### ASSIGNMENT
When you reach the line containing "Screen dimensions: 870x606", begin copying, and keep copying each line exactly until the listing ends.

__________

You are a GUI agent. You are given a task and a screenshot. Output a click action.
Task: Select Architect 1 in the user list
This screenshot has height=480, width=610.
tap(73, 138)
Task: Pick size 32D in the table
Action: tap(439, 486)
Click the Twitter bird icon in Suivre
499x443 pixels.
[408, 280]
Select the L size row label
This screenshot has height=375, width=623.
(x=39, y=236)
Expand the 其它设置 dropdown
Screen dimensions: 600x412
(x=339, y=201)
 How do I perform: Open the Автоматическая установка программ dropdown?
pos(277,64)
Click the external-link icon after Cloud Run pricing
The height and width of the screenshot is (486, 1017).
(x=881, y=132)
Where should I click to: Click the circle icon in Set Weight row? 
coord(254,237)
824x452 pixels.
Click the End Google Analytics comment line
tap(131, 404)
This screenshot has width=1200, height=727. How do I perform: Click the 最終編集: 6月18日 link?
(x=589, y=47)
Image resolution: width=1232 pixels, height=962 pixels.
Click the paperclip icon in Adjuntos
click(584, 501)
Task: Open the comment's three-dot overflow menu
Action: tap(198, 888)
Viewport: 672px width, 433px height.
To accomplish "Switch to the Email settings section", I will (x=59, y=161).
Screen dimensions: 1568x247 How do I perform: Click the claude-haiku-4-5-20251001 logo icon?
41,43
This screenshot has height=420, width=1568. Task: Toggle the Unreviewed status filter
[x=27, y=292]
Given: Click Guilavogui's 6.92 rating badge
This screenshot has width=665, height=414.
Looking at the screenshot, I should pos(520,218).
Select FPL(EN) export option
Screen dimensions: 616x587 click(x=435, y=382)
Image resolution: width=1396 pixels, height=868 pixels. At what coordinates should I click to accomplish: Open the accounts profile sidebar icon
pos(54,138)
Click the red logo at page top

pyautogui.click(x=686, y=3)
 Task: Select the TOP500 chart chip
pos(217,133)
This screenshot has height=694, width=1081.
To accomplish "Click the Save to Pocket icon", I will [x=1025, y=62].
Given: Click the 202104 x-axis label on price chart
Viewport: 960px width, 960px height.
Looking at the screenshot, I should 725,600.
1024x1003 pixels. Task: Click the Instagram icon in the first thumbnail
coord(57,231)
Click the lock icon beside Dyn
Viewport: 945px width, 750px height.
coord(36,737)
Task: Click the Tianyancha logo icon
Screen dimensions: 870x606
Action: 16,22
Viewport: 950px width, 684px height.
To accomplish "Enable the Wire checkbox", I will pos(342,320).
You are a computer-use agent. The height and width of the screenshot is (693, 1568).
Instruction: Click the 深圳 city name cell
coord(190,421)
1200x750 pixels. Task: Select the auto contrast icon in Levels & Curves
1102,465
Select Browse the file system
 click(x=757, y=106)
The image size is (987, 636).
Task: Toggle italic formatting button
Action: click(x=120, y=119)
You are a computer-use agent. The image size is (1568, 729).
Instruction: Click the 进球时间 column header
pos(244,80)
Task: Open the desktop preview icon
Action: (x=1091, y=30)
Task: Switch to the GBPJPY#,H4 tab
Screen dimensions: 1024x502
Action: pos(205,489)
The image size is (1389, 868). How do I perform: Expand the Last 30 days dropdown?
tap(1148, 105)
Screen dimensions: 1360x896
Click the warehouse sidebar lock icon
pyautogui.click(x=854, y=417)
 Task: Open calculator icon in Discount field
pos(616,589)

__________

### EXERCISE RESULT
Screen dimensions: 870x606
Action: 16,22
Viewport: 950px width, 684px height.
To accomplish "Enable the Wire checkbox", I will pos(342,320).
You are a computer-use agent. The height and width of the screenshot is (693, 1568).
Instruction: Click the 深圳 city name cell
coord(190,421)
1200x750 pixels. Task: Select the auto contrast icon in Levels & Curves
1102,465
Select Browse the file system
 click(x=757, y=106)
The image size is (987, 636).
Task: Toggle italic formatting button
Action: click(x=120, y=119)
You are a computer-use agent. The image size is (1568, 729).
Instruction: Click the 进球时间 column header
pos(244,80)
Task: Open the desktop preview icon
Action: (x=1091, y=30)
Task: Switch to the GBPJPY#,H4 tab
Screen dimensions: 1024x502
Action: pos(205,489)
The image size is (1389, 868). How do I perform: Expand the Last 30 days dropdown?
tap(1148, 105)
Screen dimensions: 1360x896
Click the warehouse sidebar lock icon
pyautogui.click(x=854, y=417)
 Task: Open calculator icon in Discount field
pos(616,589)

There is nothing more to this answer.